SAHTE KALABALIK

Merhaba Sevgili Günlük, 

Yine bir gün sen ben baş başa dertleşirken  kelimeler çağlayan gibi dökülüvermiş; kiminin yüreğine dokunmuş, kiminin egosuna...Herkes kendi algısı, kabı kadar alacağı almış, üstüne alınmış, kendi kendine gelin güvey olmuş:) İnsanlar böyle iste ,Günlük, her şeyi kednileriyle ilgili zannediyorlar halbu ki hiç birşey onlarla ilgili değil. Her şey gözlemlerimle ve bende karşılık bulduğu haliyle ilgili. Yazılan,çizilen söylenen her söz benim duygu dünyamın, zihnimin bir yansıması. Gözlemleyende gözlemlenen de benim oysa ki. Kendi üzerine alıp yazdıklarını kaç arkadaşım, eski sevgilim kaç kere beni sosyal medya hesaplarından sildi bir bilsen :) "Yazdıklarını bana yazıyorsun" Hee sana yazıyorum ; işi gücü bıraktım sosyal medyadan belki anlarsın diye sana laf çakıyorum :) Deli miyim ben? Direk yüzüne söylemek gibi bir kestirme yol var iken niye kulağımı tersten göstereyim dimi? Lafı uzatmayı,dolandırmayı  sevmez bir ruh hali içinde girdim yıllar yılı. Yalan duymaktansa "gerçekle" yaşamayı deneyimlemek daha kolayıma gidiyor...Gerçeğin üzüntüsüne şimdiki zamanda alışmak, bir yalanı ömür boyu yaşamaktan daha kolay. Gerçeği konuşmak, yazmak; özellikle söz konusu hisler olduğunda insanlara hep zor geliyor. Halbu ki kendimizi kandırdığımız her durumun bedelini uzun vadede pahalı ödüyoruz. Zihnimizin kalabalık koriorlarında oradan oraya dolanarak gerçeğimizden kaçıyoruz.

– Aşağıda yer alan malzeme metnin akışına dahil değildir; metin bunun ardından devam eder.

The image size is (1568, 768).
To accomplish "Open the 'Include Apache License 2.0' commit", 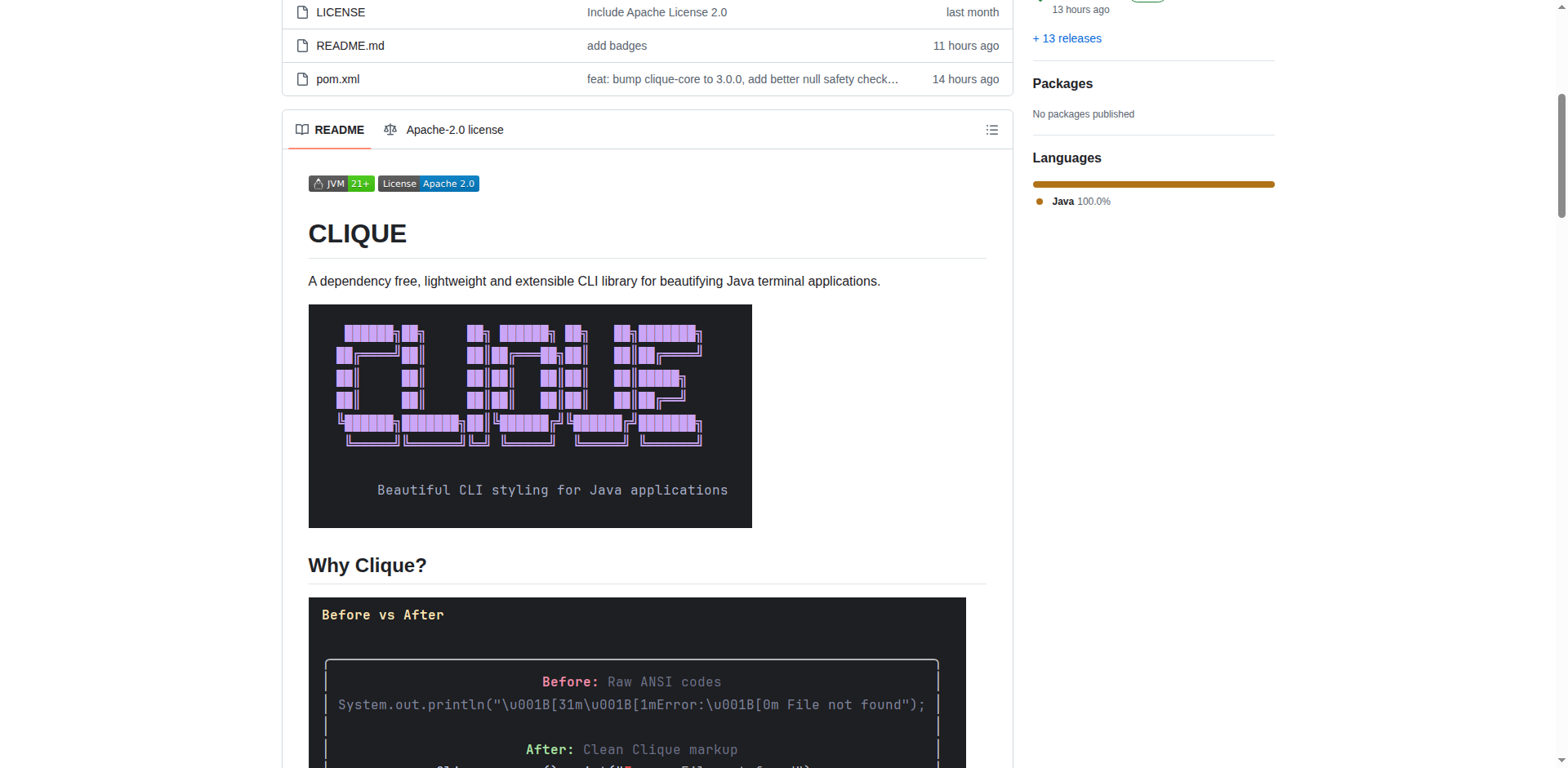I will point(657,12).
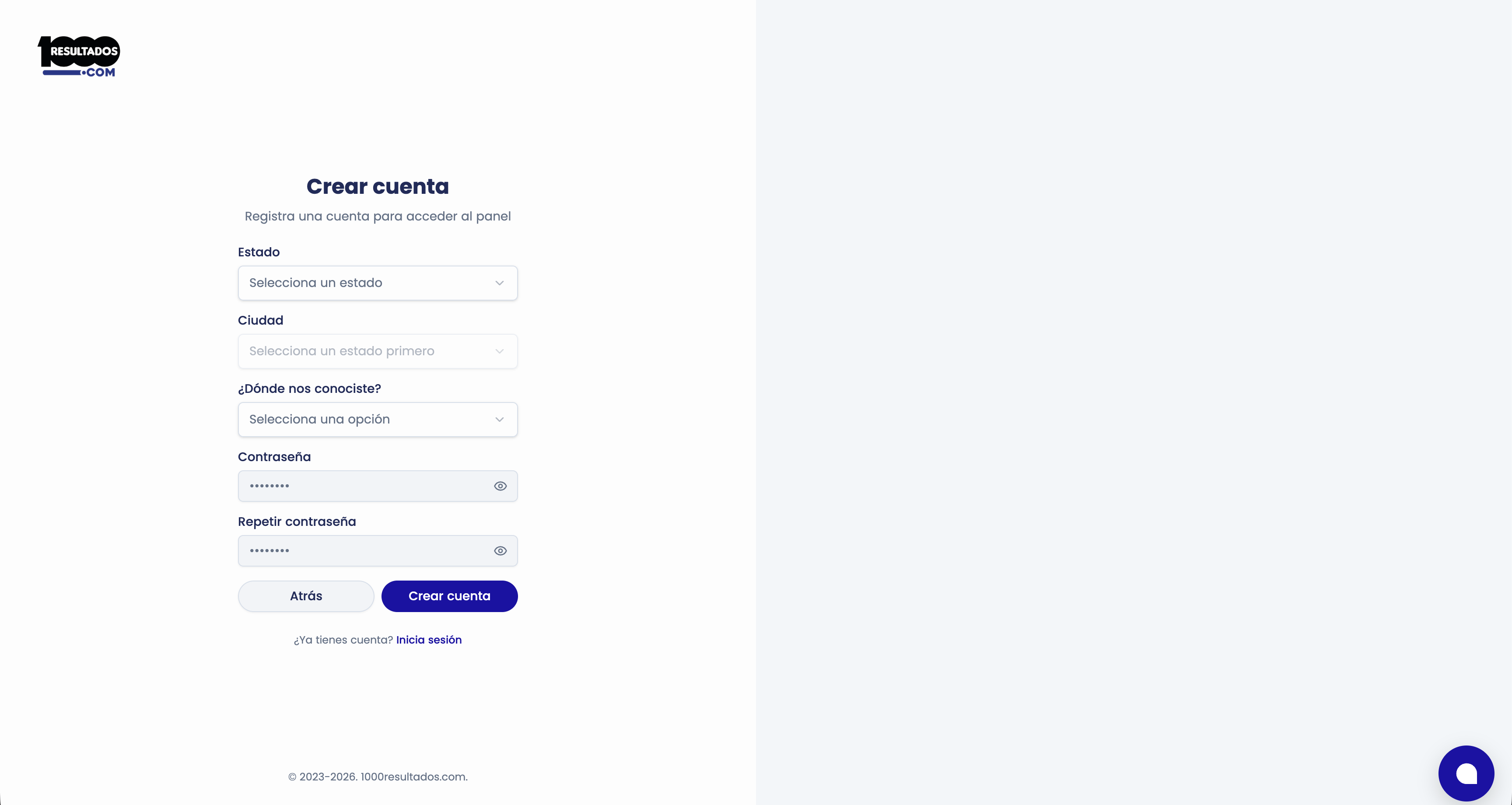Click the "Repetir contraseña" label text
1512x805 pixels.
[297, 522]
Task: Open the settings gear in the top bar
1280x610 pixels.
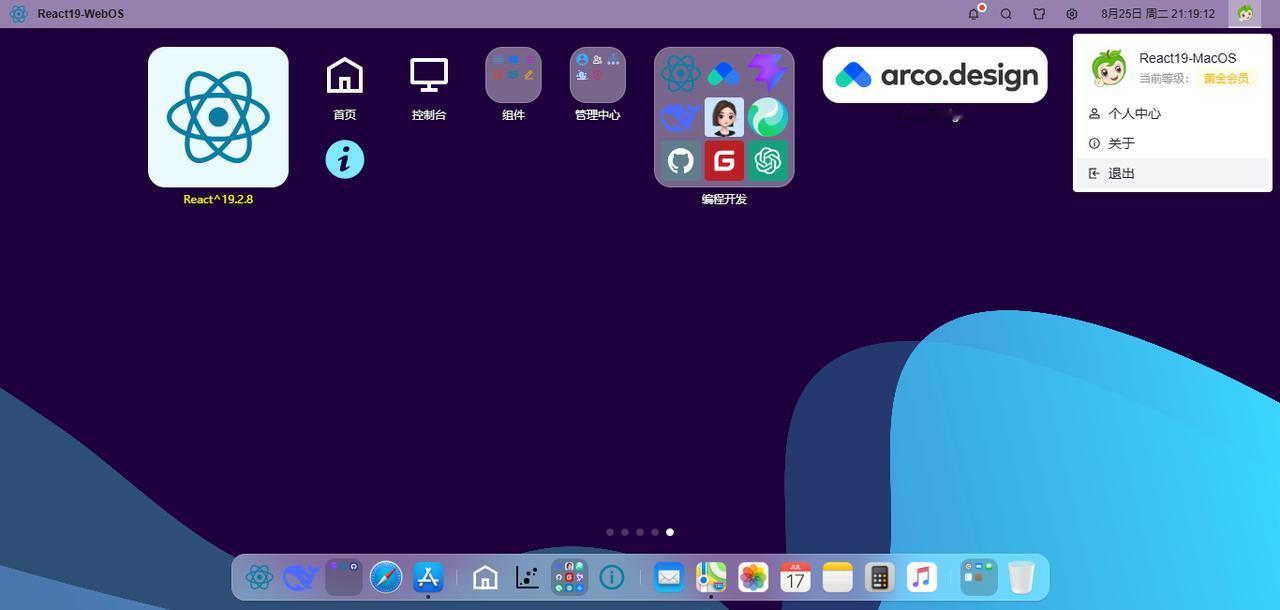Action: point(1072,14)
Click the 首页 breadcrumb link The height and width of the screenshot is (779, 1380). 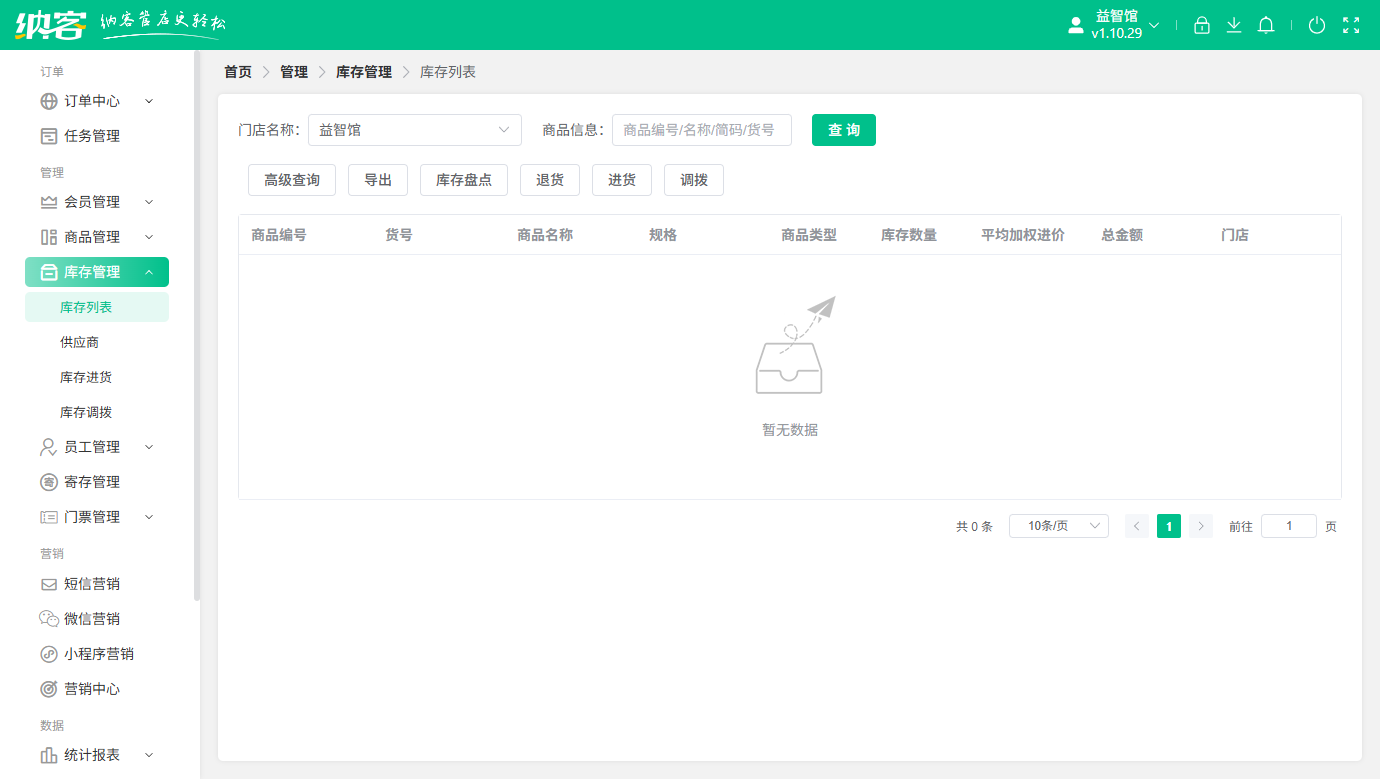(237, 71)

Bedeli olan bir gerçeği yalana tercih etmek gerekiyor belkide... Son günlerde tüm kişisel gelişimcilerin dilinde " kendi gerçeğini keşfet" masalı var; bültenler gönderiliyor mektuplar yazılıyor. Sormak istiyorum keşf ettiğiniz gerçek ve yaşadığınız gerçek kendi gerçeğiniz mi ? Yoksa danışanları, okuyucaları aldatmak adına yüzünüze taktığınız sipiritüel maske mi? O maske o kadar yerleşiyor ki gerçek oluyor :) Sahte ile gerçeğin ince bir ayrımı olduğu " sipiritüel ego "batağında dolanıyoruz bir çoğumuz. 

Osho der ki: "Sahte benliğin var olabilmesi için kalabalık şarttır.Yalnız kaldığın anda, çıldırmaya başlarsın.Meditsayonun biraz olsun anlaşılması gereken yer budur. Endişelenme çünkü ortadan kaybolabilecek olan, ortadan kaybolmayı hak etmiştir. Ona tutunmak anlamsızdır: O senin değildir, o sen değildir. Sen, sahte olana gittiği ve yeni, masum kirlenmemiş varlık onun yerini aldığı zaman var olansın."

Kalabalık sosyal hayatımızdan, kalabalık soframızdan, kalabalık zihnimizden uzaklaştığımızda, kendimize doğru bir yolculuğa başladığımızda varoluşumuzun özüyle temas ederiz. Maskeyi bırakacağımız yer işte tam orasıdır. Kendi gerçeğinizi yaşamaya ancak kendinizi sessizliğe ve eyleme davet ederek ulaşabilirsiniz.